Les dinosaures sont un groupe d’archosaures très diversifié, avec une grande multitude d’écologies alimentaires. Les ornithischiens, la plupart des sauropodomorphes, les noasauridés Limusaurus et Berthasaura, les thérizinosaures, les ornithomimosaures et les oviraptorosaures sont des dinosaures végétivores. Chez les théropodes, le régime alimentaire végétivore a rapidement été développé grâce à une série d’adaptations crâniennes. Kunz et Sakamoto étudient ainsi l’évolution de la morphologie des mâchoires des dinosaures, afin d’analyser les changements dus au passage à un régime alimentaire végétivore.

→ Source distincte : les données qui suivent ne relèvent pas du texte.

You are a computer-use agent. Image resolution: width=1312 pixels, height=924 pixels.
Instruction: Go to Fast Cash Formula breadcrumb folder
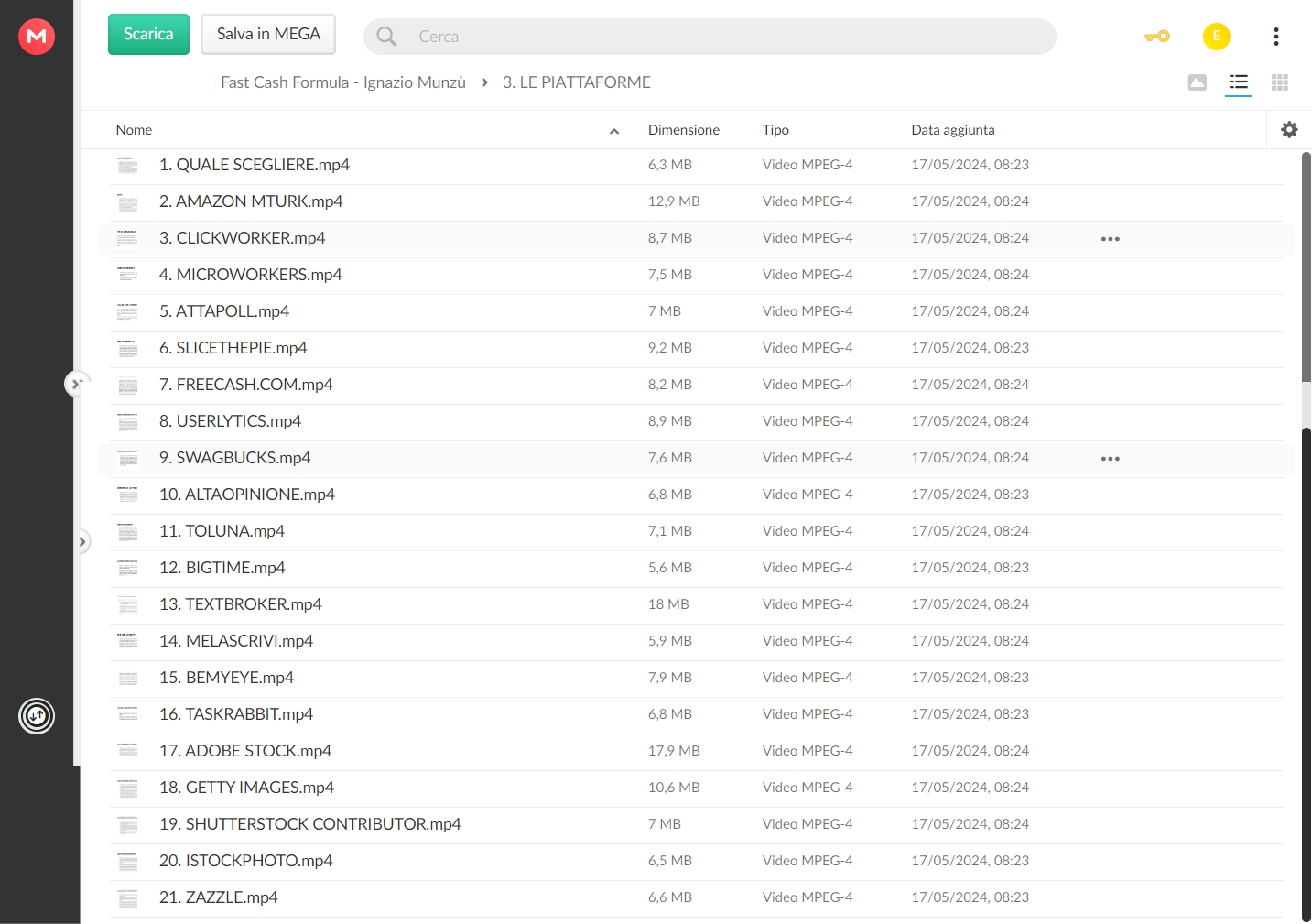[343, 82]
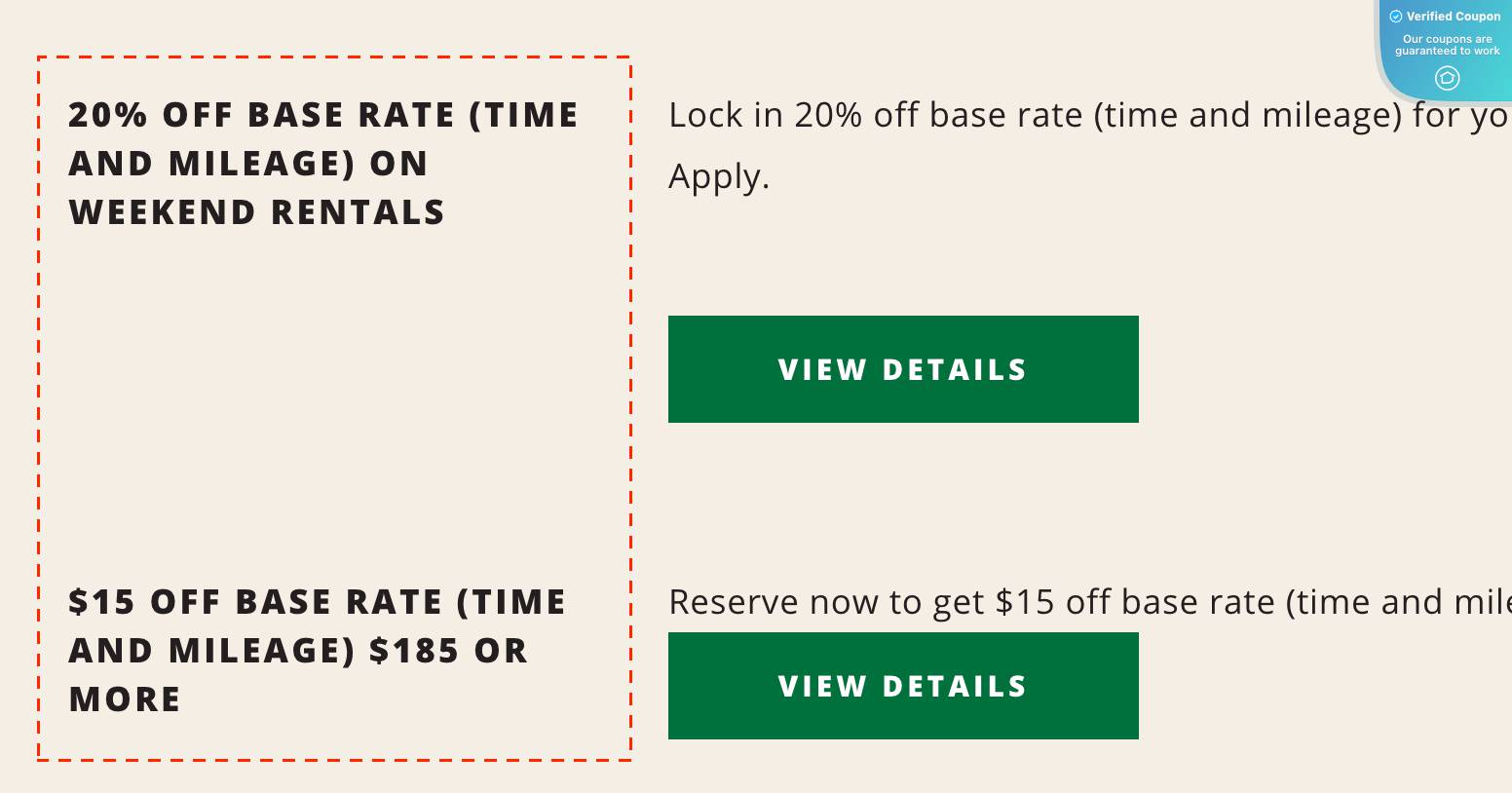
Task: Click the word 'Apply.' in the coupon description
Action: tap(718, 176)

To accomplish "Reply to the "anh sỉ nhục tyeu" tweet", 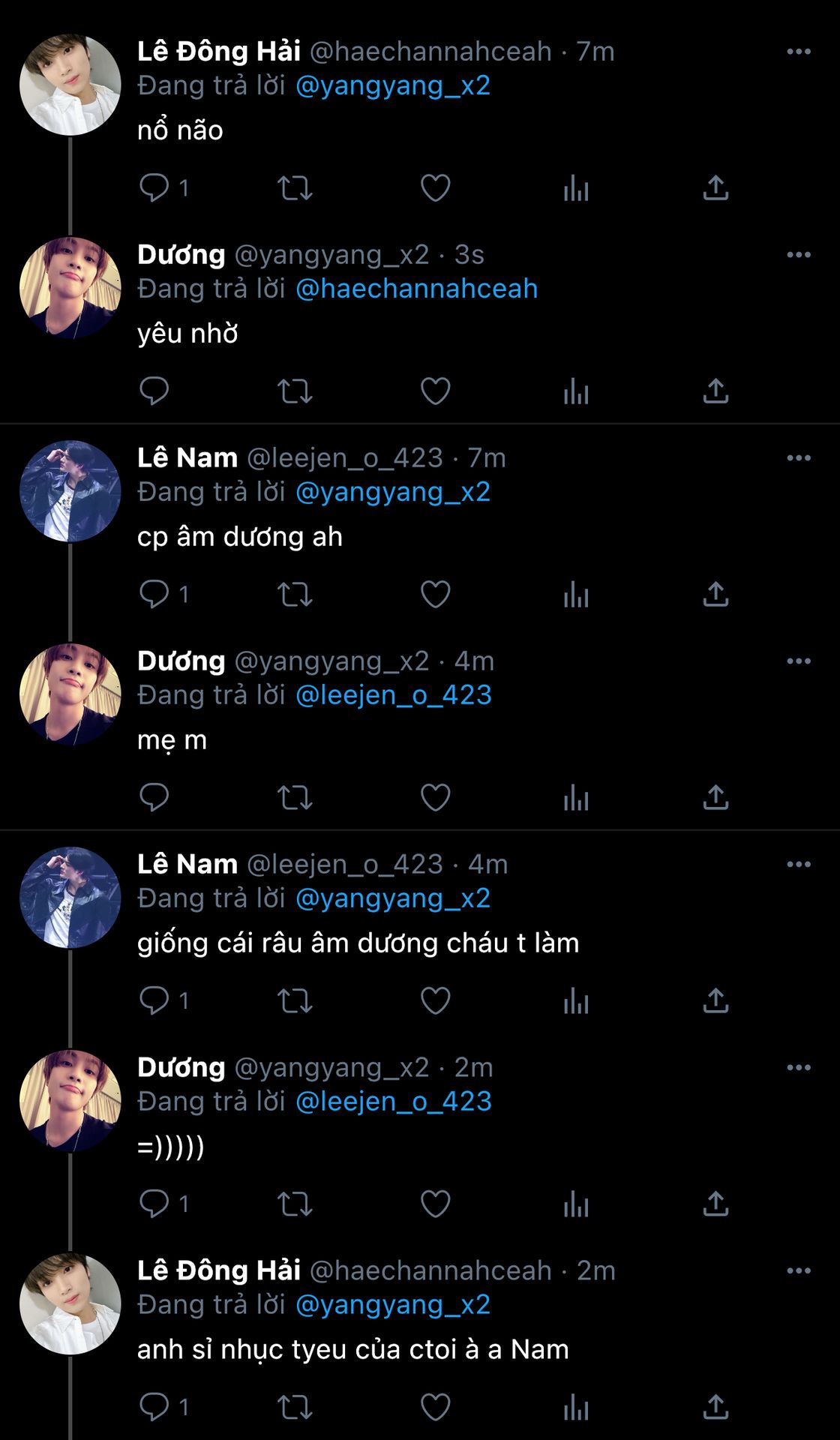I will pos(154,1407).
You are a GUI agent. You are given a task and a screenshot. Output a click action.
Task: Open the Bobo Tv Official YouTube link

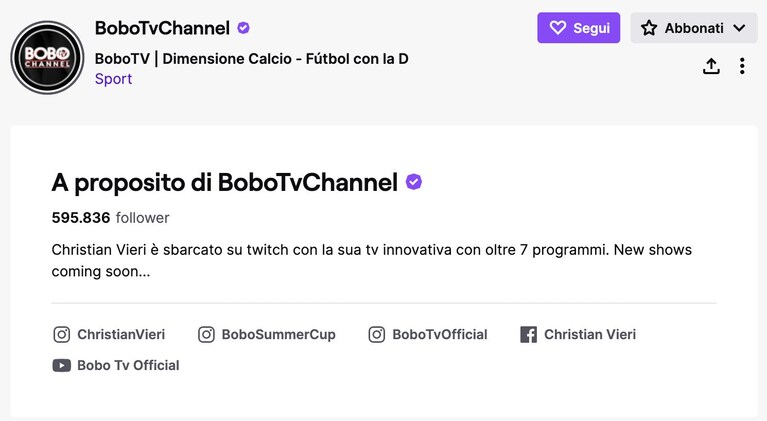pyautogui.click(x=116, y=365)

Kunz et Sakamoto analysent l’efficacité de la morsure comme paramètre d’évolution de la morphologie des mâchoires. En effet, les dinosaures végétivores tendent à avoir une mâchoire plus courte que les carnivores, afin de couper et/ou broyer efficacement les végétaux. Kunz et Sakamoto utilisent donc la relation entre la longueur de la partie mordante de la mâchoire et la distance entre la position de morsure la plus postérieure et l’articulation de la mâchoire, le tout mis à l’échelle par rapport à la taille du crâne. Plus ce rapport calculé est faible et plus la morsure est efficace pour un régime alimentaire végétivore.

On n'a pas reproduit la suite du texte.